Ties to Microsoft help Madrona raise fund

Madrona Venture Group closed $167 million for its third fund, attracting the majority of its commitments from institutional LPs for the first time in the Seattle-based firm’s 11-year history.

Institutional investors counted for only about 20% of the firm’s $250 million second fund, with individual investors picking up the rest of the tab. But institutions were bullish on Madrona this time around. They put down about $130 million, or 80% of fund III.

Big backers bought into the fund to take advantage of Seattle’s burgeoning economy for tech startups. James Clark, head of private equity for the Kauffman Foundation, says the foundation’s investment in Madrona was “a smart way for us to access some of the nation’s most talented technology entrepreneurs outside of Silicon Valley.”

What’s got Clark excited is that the Pacific Northwest is becoming a more interesting place to look for startups as local giants such as Microsoft Corp., Amazon.com, and T-Mobile USA mature.

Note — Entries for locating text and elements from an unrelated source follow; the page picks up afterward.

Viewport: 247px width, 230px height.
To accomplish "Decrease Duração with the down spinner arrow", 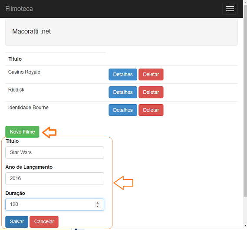I will pyautogui.click(x=98, y=206).
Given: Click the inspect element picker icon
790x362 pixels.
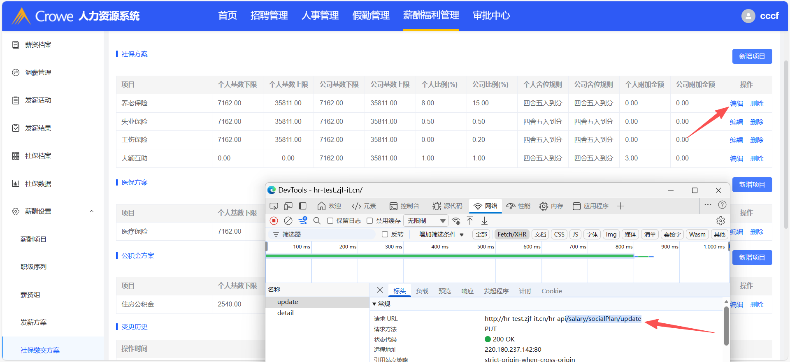Looking at the screenshot, I should (274, 206).
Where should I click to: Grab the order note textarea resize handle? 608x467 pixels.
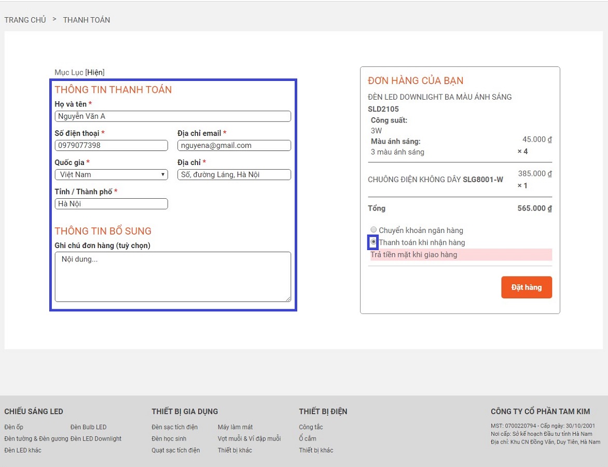[x=288, y=299]
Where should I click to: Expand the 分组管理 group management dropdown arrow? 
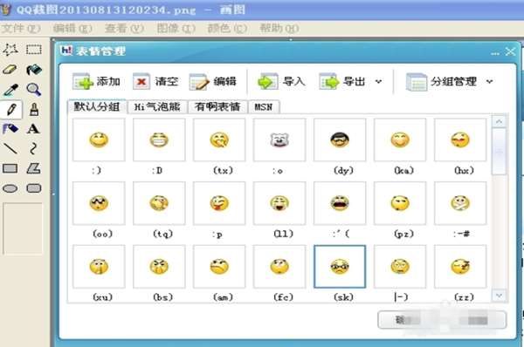pos(489,81)
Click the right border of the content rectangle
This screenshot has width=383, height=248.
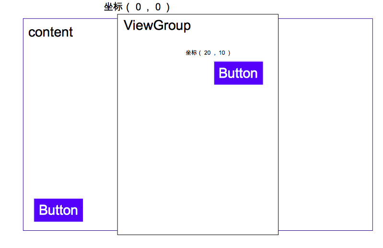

“Microsoft has more opportunity to spin things off,” says John Jenks, the chief investment officer and treasurer of The James Irvine Foundation, a new Madrona backer.

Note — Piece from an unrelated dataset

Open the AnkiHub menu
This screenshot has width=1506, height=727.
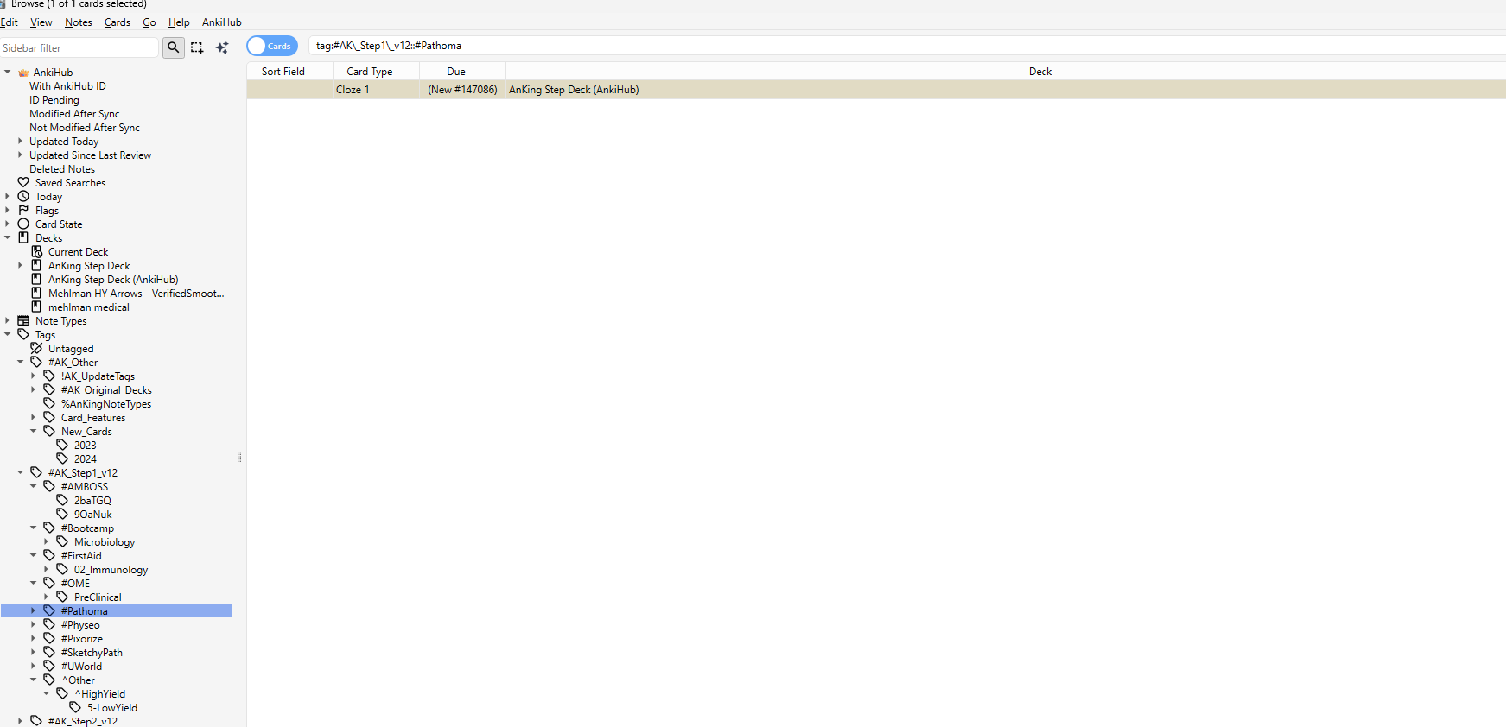[221, 22]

But it’s not just promising startups coming out of the big tech companies. “If they have stagnant stock prices, you’re seeing very good people flow out of those companies that you wouldn’t have had in the past,” says Madrona Managing Director Greg Gottesman.

Gottesman says that he’s currently evaluating a software startup spawned by Microsoft. It wouldn’t be a first for Madrona. In January 2005, it backed online marketing startup Mercent, which is run by Eric Best, a former Amazon.com exec who brokered the online bookseller’s deal with Toys “R” Us.

Even though Madrona gained new institutional investors, it lost a major corporate backer—Microsoft. The company dropped out of the third fund as part of a strategic change driven by personnel changes, Gottesman says. But the fund still counts several senior Microsoft executives among its individual investors, though neither Bill Gates nor Steve Ballmer are involved.